Conventional contracts don’t have the power to enforce the terms they represent on their own. Instead, a third party such as a government is needed to monitor the execution of such contracts and guarantee that both parties will fulfill their side of the agreement.

But what happens when the contract is breached by either party? The parties have to rely on a middleman to remedy the breach, which is often slow and ineffective.

However, intermediaries may no longer be needed to manage contracts, thanks to recent advances in blockchain technology. Instead, people can now create and enforce contracts on their own for the first time in history, thanks to smart contracts.

Nick Szabo, a computer scientist, proposed a computer protocol in 1994 that not only specified the parameters of a transaction but executed it as well. Unlike traditional contracts, which require attorneys or governments to enforce the described exchange, smart contracts are self-enforcing.

Now let’s take a look at what a smart contract is and how smart contracts work.

What Are Smart Contracts?

Smart contracts are essential components of blockchain networks such as Ethereum. They are best described as computer code that can be hosted and used in a blockchain environment.

Each smart contract is made up of instructions that specify the criteria that, when met, result in specific outcomes. For example, in the LendeXe P2P protocol, the smart contract defines Borrowing Interest for a loan. These change dynamically depending on supply and demand. Furthermore, smart contracts enable multiple parties to achieve a shared goal in an accurate, fast, and secure manner via decentralized blockchain networks rather than a centralized server.

Since they aren’t owned by a single authority or exposed to single points of attack by third parties, crypto smart contracts provide a unique automation infrastructure. When used for digital agreements, smart contracts minimize counterparty risk, lower costs, and improve transparency.

How Do Smart Contracts Work?

Now you know what smart contracts are, but how do they work?

Every smart contract essentially follows if-then logic. As soon as the contract’s criteria are met, the contract will be executed.

A vending machine is one of the most simple and effective smart contract examples. When you insert the necessary cash amount and make your decision, the vending machine will dispense the item you selected. The contract conditions are clear, and transactions can occur on their own. As in any other lending protocol, LendeXe P2P Lending will liquidate a collateral if the price of this deposited token falls below a certain value and no further tokens are deposited in time. The smart contract performs this task automatically and follows certain rules that are transparent to everyone. For this reason, LendeXe’s P2P Lending smart contract has also been audited by Certik.

While an individual smart contract is accountable for a specific action, several smart contracts can be combined to accomplish more complex tasks. This complexity gave rise to decentralized apps (dApps) and greatly enhanced the functionality of smart contracts.
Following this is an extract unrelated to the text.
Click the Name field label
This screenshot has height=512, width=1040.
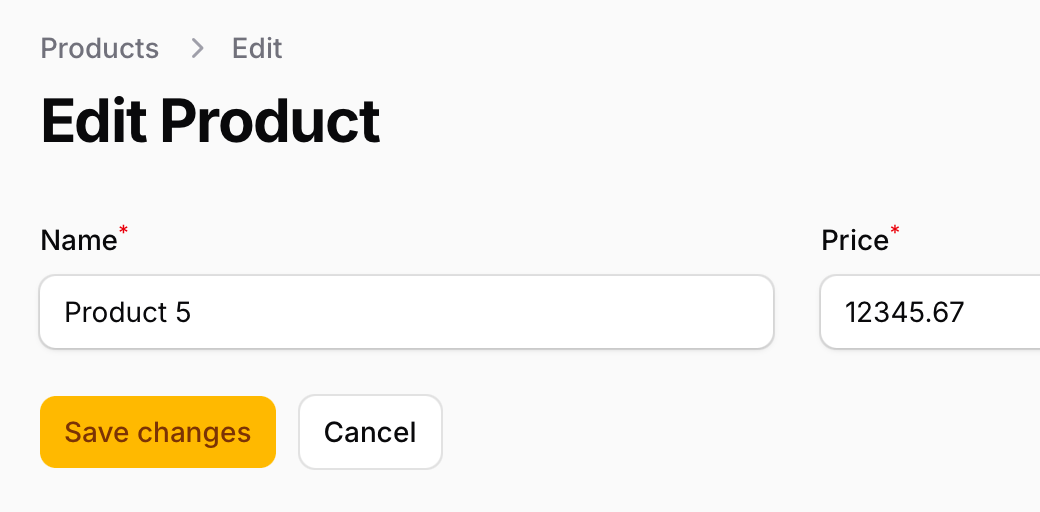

Decentralized crypto exchanges are a good example of dApps.Through different smart contracts, users can exchange different crypto assets with one another on these exchanges.

Some other smart contract example use cases include:

  • trading, betting, and auctions
  • inventory management
  • financial services
  • ownership and identity management
  • government
  • clinical trials

There are also several smart contract programming languages, the most prominent of which is Ethereum’s Solidity. Thanks to these tools, any developer can create smart contracts and deploy them on a blockchain network as needed.